(Saved data entries)
══════
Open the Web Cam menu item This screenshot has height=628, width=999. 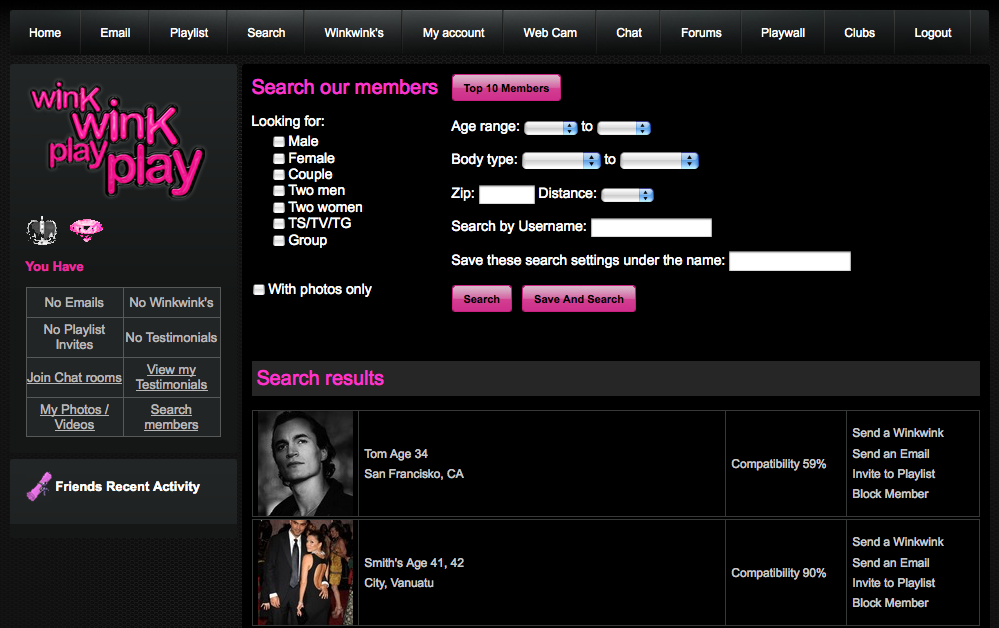tap(549, 33)
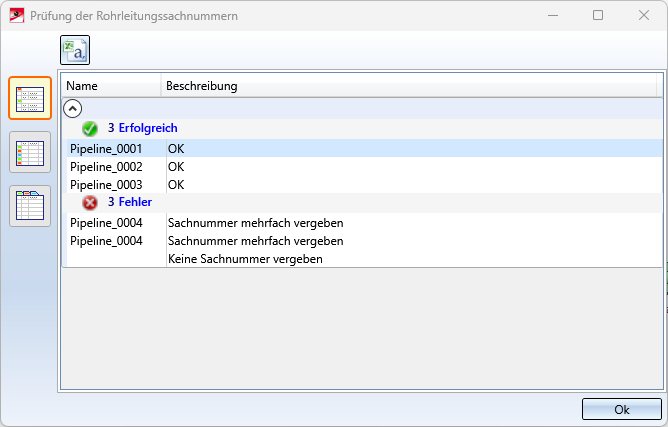Screen dimensions: 668x427
Task: Click the red cross Fehler icon
Action: (90, 202)
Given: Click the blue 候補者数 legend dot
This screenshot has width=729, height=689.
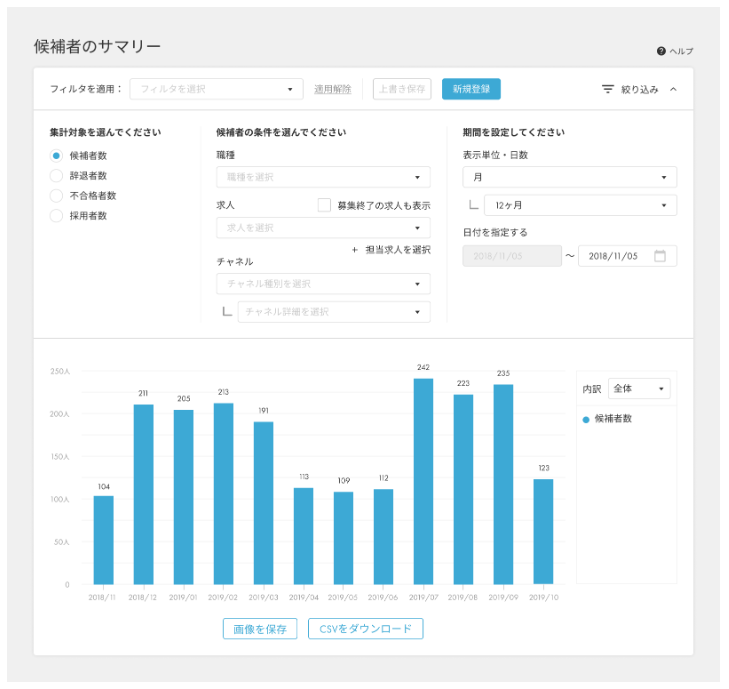Looking at the screenshot, I should [586, 419].
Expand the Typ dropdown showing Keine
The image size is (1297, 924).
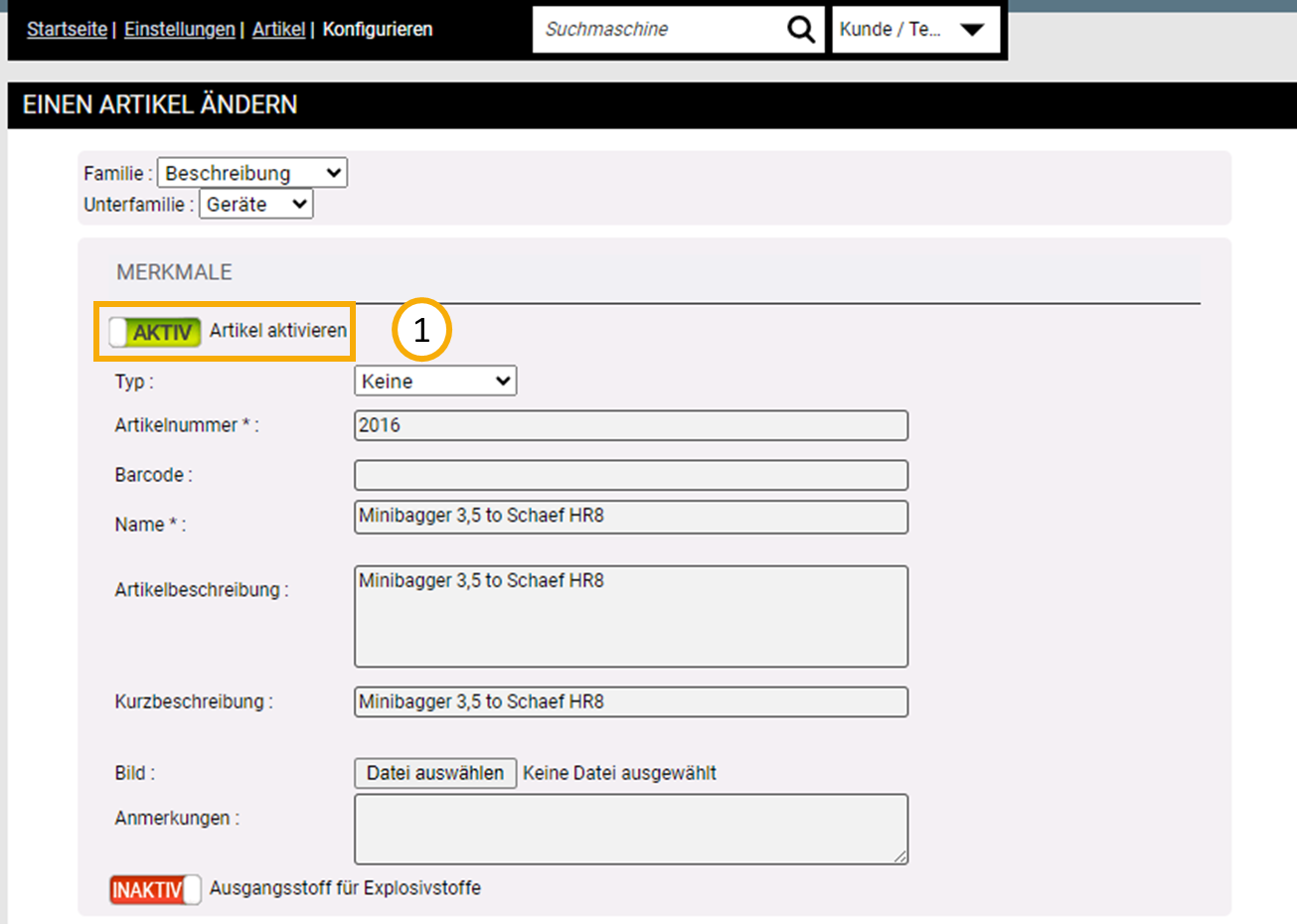435,382
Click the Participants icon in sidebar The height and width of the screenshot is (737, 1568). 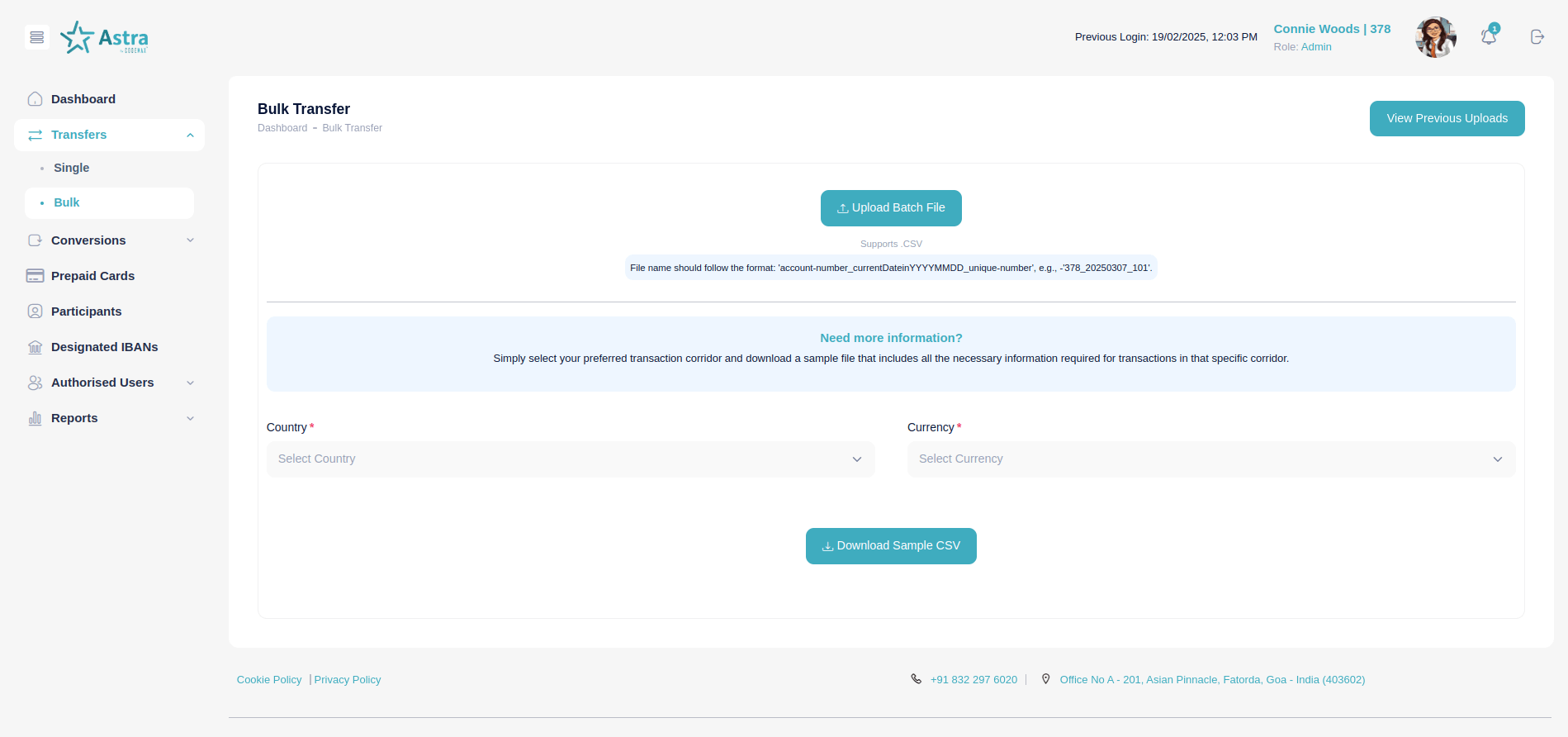coord(35,311)
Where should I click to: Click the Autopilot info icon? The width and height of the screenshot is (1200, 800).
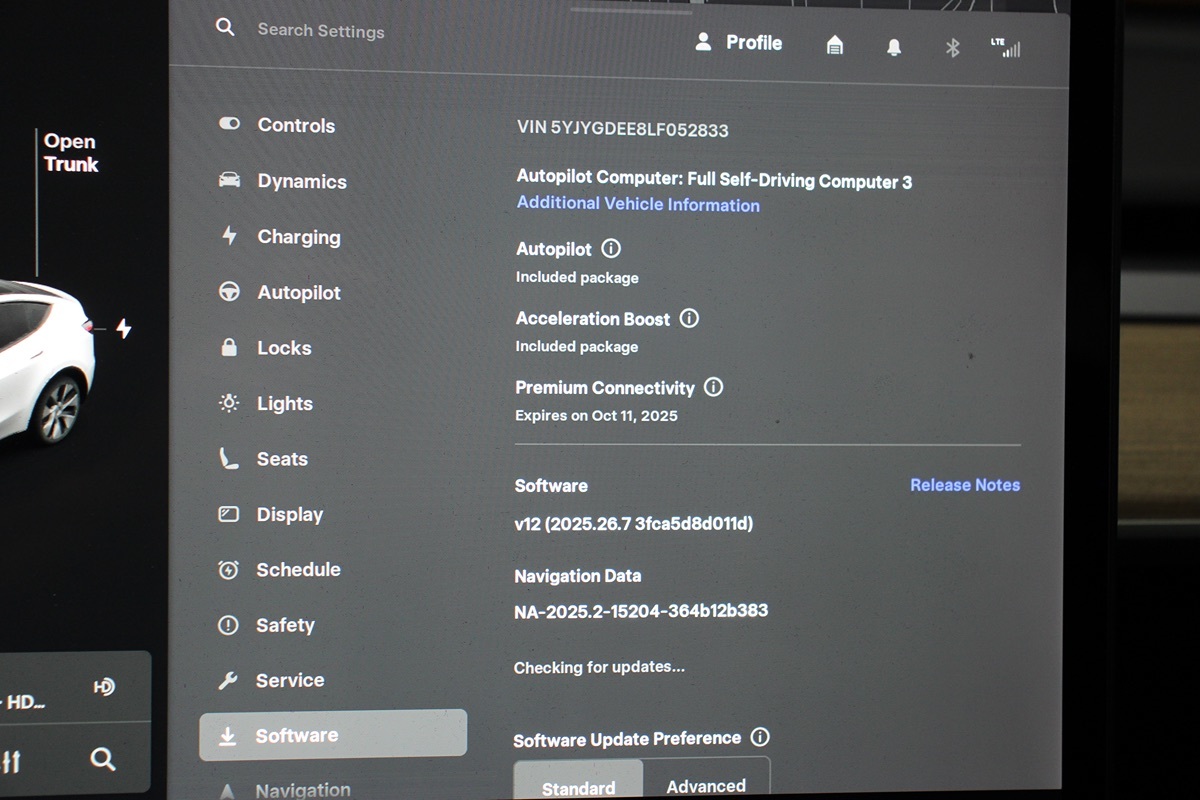coord(611,249)
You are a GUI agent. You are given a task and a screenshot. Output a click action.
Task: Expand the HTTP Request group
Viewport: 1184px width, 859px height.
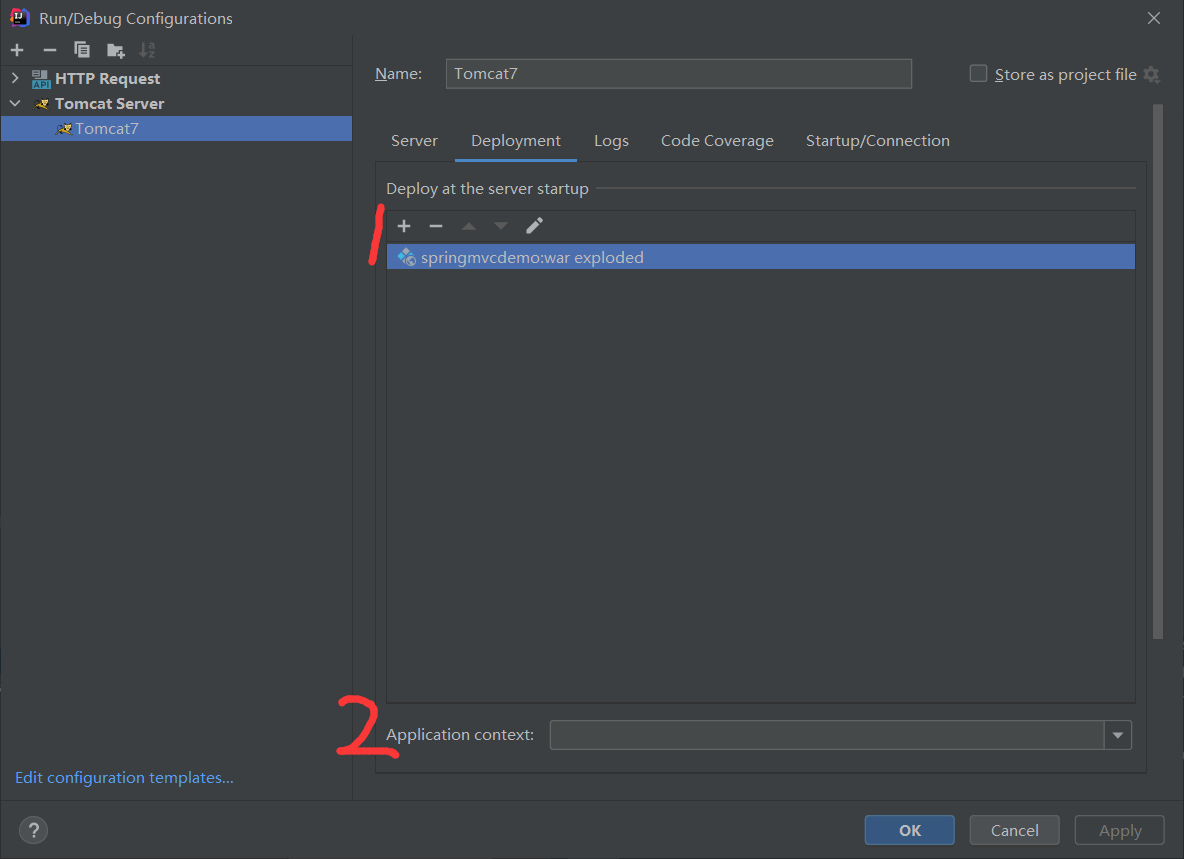coord(15,78)
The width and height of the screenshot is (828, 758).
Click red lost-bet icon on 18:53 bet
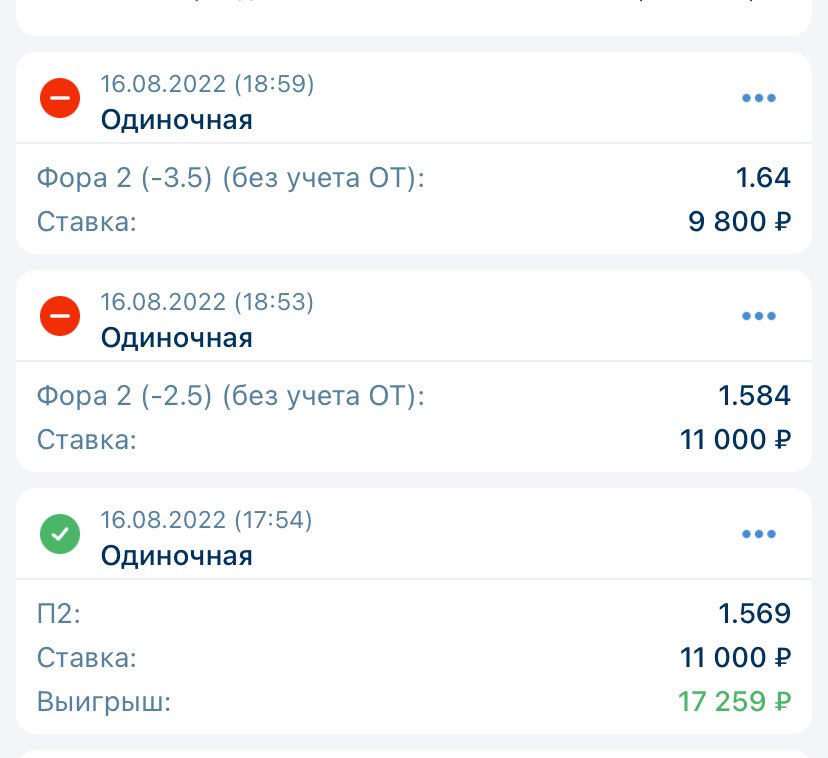60,317
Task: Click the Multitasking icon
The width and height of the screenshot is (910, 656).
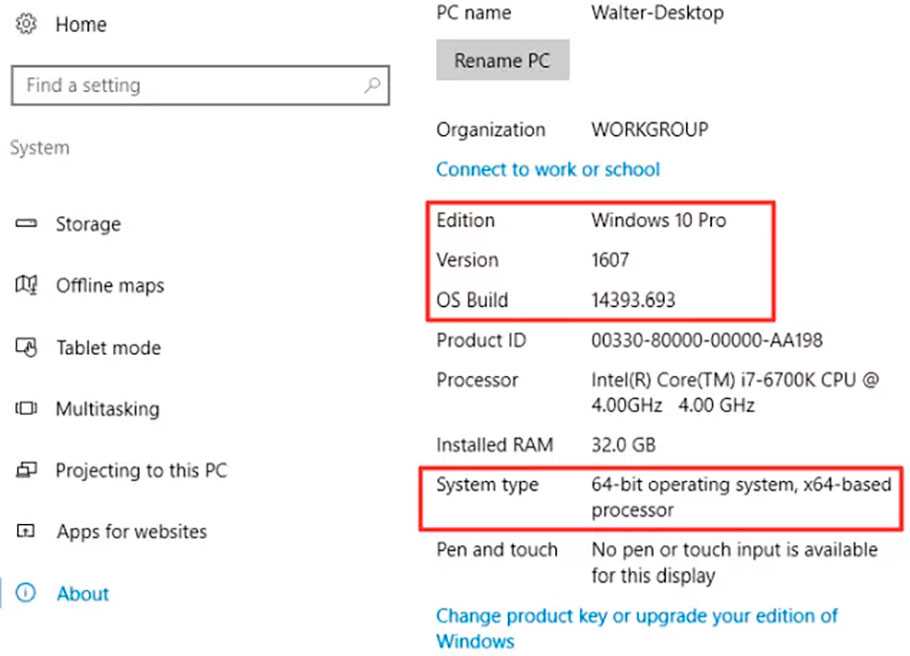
══════
Beginning at the line that contains "Where should I", copy each remaining line of the records exactly, through the final one. Omit the pictures.

Where should I click to: Click the Autopilot info icon? The width and height of the screenshot is (1200, 800).
coord(611,249)
You are a GUI agent. You are given a task and a screenshot. Output a click action.
Task: Expand the HTTP Request group
Viewport: 1184px width, 859px height.
coord(15,78)
The width and height of the screenshot is (828, 758).
Click red lost-bet icon on 18:53 bet
60,317
Task: Click the Multitasking icon
The width and height of the screenshot is (910, 656).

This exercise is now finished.